CenterPoint Energy, Inc.               2                       September 6, 2002



                  On the basis of the foregoing, and subject to the assumptions,
limitations and qualifications set forth herein, we are of the opinion that:

                  1. The Company is a corporation duly organized and validly
         existing in good standing under the laws of the State of Texas.
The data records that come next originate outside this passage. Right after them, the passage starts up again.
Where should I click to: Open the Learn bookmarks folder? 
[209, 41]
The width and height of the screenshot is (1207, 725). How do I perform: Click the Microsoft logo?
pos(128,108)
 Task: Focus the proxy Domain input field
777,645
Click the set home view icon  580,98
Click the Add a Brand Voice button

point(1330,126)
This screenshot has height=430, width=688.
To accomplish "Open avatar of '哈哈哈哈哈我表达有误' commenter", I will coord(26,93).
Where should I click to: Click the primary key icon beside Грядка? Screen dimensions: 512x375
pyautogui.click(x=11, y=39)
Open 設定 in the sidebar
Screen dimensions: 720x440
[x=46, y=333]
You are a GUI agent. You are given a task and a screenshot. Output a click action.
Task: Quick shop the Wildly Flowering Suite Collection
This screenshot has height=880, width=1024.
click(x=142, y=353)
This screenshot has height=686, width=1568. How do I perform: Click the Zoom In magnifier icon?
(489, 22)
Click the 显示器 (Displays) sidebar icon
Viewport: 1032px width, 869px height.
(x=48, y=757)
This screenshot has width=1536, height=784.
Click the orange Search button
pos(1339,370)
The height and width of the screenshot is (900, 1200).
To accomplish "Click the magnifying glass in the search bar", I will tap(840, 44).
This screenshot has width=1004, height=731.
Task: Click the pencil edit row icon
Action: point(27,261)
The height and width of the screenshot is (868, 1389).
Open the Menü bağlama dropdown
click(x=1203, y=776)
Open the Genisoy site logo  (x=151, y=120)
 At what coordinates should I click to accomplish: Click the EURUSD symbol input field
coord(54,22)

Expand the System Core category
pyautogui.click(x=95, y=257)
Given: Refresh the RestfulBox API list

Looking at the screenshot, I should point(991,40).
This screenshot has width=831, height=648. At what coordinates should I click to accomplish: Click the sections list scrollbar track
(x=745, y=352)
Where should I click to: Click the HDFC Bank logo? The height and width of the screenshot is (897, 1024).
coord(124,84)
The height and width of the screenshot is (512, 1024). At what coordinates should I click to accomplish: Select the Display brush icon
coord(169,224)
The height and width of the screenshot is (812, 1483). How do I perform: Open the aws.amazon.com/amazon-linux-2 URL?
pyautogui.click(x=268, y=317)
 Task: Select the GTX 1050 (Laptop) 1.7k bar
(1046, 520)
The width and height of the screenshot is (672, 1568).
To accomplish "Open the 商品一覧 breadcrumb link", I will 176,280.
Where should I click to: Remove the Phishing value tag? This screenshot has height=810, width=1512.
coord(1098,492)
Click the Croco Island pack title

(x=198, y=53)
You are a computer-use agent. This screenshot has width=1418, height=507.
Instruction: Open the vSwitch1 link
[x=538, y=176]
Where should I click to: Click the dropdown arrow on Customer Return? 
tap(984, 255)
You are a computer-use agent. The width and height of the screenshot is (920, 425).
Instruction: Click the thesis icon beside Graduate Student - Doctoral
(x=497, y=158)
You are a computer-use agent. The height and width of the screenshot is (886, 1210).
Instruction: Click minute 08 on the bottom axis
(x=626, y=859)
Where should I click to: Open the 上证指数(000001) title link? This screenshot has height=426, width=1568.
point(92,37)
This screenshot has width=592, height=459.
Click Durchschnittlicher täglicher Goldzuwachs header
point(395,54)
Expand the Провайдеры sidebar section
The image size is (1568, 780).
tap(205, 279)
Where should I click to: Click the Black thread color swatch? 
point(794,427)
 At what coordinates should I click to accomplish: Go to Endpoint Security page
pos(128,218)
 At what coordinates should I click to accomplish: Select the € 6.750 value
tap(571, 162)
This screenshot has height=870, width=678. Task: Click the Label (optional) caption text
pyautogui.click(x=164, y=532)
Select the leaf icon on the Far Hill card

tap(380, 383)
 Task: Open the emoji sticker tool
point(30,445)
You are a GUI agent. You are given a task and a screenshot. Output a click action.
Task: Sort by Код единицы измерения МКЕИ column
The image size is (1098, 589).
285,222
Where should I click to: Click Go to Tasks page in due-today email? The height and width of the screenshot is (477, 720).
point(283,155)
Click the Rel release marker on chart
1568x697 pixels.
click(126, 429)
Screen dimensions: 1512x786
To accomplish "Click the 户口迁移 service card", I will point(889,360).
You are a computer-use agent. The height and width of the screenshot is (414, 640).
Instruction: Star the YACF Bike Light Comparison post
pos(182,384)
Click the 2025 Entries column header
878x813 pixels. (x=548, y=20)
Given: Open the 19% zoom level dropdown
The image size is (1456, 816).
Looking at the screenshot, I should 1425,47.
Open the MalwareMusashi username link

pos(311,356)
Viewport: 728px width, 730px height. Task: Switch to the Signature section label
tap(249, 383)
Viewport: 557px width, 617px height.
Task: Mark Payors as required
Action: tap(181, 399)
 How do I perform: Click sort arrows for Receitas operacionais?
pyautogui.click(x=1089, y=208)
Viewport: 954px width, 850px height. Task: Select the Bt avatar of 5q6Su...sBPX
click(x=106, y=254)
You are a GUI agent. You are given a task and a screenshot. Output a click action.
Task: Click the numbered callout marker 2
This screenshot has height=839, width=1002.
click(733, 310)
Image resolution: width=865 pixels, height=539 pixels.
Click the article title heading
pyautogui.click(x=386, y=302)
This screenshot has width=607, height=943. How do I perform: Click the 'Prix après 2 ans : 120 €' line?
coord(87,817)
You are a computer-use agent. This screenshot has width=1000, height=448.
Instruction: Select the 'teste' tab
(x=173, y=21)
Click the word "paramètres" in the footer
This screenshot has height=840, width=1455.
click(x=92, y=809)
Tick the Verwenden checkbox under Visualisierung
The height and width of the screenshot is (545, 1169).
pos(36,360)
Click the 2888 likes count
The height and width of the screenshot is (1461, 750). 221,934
                  2. The Shares, when duly issued upon conversion of the
         Debentures in accordance with the terms thereof and the terms and
         provisions of the Indenture, will be validly issued, fully paid and
         non-assessable.

                  3. The issuance of the Rights associated with the Shares has
         been duly authorized by all requisite corporate action on the part of
         the Company and, upon issuance from time to time in connection with the
         issuance of the associated Shares as provided above and in accordance
         with the terms of the Rights Agreement, the Rights associated with such
         Shares will be validly issued.

                  The opinion set forth in paragraph 3 above is limited to the
valid issuance of the Rights under the Texas Business Corporation Act. In this
connection, we do not express any opinion herein on any other aspect of the
Rights, the effect of any equitable principles or fiduciary considerations
relating to the adoption of the Rights Agreement or the issuance of the Rights,
the enforceability of any particular provisions of the Rights Agreement, or the
provisions of the Rights Agreement which discriminate or create unequal voting
power among shareholders.

                  The opinions set forth above are limited in all respects to
matters of Texas law as in effect on the date hereof. Additionally, we hereby
consent to the filing of this opinion with the Commission as Exhibit 5.1 to the
Post-Effective Amendment. In giving such consent, we do not thereby concede that
we are within the category of persons whose consent is required under Section 7
of the Securities Act or the rules and regulations of the Commission promulgated
thereunder.

                                       Very truly yours,


                                       BAKER BOTTS L.L.P.




                                                                    EXHIBIT 23.1



                          INDEPENDENT AUDITORS' CONSENT

We consent to the incorporation by reference in this Post-Effective Amendment
No. 1 to Registration Statement No. 333-33301 of CenterPoint Energy, Inc. on
Form S-3 of our report dated March 28, 2002, July 3, 2002, as to the effects of
the restatement discussed in Note 1 (which expresses an unqualified opinion and
includes explanatory paragraphs relating to the restatement described in Note 1
and the change in method of accounting for derivatives and hedging activities),
appearing in Amendment No. 1 to the Annual Report on Form 10-K/A of Reliant
Energy, Incorporated for the year ended December 31, 2001, and of our report
dated March 28, 2002, appearing in the Annual Report on Form 10-K of CenterPoint
Energy, Inc. for the year ended December 31, 2001.